Pendant la première demi-heure, la salle s’est interrogée sur la façon dont la justice administrative est rendue à Mayotte. Le tribunal est réuni à la Réunion, et échange par visioconférence, avec en l’occurrence, un son très faible qui rendait le rappel des faits inaudible, et des juges réunionnais qui n’avaient pas de retour d’image de leur salle. Plusieurs ruptures de faisceaux imposaient au rapporteur public un retour sur ses explications. Les juges avaient pu maintenir l’audience en dépit des troubles sociaux qui secouent leur territoire.
A la barre, en chair et en os à Mayotte, Benoît Jorion, l’avocat de Mayotte Channel Gateway (MCG) s’est félicité à de multiples reprises des conclusions du rapporteur public sur les affaires l’impliquant contre le conseil départemental. Pas bon signe donc, pour ce dernier quand on sait que le tribunal suit majoritairement ses conclusions.
Concilier avant d’indexer
Ce fut le cas tout d’abord de la redevance due par MCG au conseil départemental, délégataire et délégant n’ayant pas la même grille de calcul. Si celle du Département a été défendue par le président de la Chambre Régionale des Comptes, « elle n’est ni datée, ni paraphée », souligne le rapporteur public, validant donc celle de MCG, qui doit donc reverser 75% des redevances sur marchandise perçues sur l’année, sans le supplément demandé par le Département. L’avocate du Département avouait ne pas détenir de version paraphée.
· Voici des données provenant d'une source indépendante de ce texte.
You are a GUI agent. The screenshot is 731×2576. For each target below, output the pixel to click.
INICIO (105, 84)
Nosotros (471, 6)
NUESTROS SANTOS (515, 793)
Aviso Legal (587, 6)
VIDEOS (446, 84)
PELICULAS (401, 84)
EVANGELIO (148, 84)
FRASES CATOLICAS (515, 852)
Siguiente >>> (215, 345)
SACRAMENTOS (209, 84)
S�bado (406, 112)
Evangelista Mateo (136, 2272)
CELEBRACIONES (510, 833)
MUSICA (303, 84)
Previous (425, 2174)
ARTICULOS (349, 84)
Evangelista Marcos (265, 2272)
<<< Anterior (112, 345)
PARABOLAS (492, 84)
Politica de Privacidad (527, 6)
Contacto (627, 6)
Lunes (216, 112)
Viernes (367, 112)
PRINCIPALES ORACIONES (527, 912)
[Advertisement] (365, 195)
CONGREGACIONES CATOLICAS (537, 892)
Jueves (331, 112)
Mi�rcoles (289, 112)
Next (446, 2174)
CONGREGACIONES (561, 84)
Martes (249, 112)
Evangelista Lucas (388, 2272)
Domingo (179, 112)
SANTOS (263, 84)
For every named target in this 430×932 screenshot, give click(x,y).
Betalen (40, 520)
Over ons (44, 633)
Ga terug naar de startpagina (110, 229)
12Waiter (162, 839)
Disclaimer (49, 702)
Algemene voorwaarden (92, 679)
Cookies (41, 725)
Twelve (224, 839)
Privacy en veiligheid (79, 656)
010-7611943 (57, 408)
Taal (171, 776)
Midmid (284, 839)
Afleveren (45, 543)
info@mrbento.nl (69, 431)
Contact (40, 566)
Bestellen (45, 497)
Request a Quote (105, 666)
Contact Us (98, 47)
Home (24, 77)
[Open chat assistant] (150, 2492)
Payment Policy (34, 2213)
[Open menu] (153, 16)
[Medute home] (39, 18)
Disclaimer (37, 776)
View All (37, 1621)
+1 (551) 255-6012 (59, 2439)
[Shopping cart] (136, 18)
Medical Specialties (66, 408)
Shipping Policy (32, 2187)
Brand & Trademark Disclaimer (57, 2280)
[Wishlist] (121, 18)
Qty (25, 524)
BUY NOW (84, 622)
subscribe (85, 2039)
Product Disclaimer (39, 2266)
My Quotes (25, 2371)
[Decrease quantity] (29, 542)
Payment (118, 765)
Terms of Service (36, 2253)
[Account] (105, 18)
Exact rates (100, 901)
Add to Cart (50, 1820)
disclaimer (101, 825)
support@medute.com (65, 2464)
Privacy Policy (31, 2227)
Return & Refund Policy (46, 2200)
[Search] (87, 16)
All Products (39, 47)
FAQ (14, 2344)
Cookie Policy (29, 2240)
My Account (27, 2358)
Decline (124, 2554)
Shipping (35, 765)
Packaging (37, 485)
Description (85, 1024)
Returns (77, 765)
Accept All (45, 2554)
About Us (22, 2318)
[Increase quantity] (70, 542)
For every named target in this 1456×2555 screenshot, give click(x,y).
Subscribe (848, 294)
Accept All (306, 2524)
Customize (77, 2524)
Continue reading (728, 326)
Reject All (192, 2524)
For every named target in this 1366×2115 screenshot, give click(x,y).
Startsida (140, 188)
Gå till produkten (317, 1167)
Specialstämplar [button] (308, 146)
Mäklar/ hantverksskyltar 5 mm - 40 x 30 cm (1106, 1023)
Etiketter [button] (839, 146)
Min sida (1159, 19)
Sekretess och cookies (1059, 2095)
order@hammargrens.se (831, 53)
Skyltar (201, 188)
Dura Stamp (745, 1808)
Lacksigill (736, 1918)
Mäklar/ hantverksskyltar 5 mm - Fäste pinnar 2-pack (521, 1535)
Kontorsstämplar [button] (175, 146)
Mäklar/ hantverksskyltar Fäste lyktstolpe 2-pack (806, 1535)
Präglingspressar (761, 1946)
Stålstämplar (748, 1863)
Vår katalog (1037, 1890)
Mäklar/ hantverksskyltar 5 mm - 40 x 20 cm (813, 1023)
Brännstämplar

Et quand le Département parvient à dérouler une procédure dans les clous, il lui est reproché de ne pas avoir tenté la conciliation à l’amiable en préalable à toute sanction envers MCG, comme le lui impose l’article 68 de la Délégation de Service Public (DSP). « Encore faut-il que la conciliation soit possible ! », faisait remarquer l’avocate du CD, « car il s’agit de sanctionner le comportement du délégataire qui ne remplit pas ses obligations contractuelles. »
Cette difficulté de négociation s’illustre dans le gros dossier portant sur les tarifs des grues et des RTG. Acceptés par le Département avec l’arrêté du 2 septembre 2016, ils sont contestés dans leur légalité par le préfet. Des tarifs provisoires sont adoptés le 13 décembre suivant.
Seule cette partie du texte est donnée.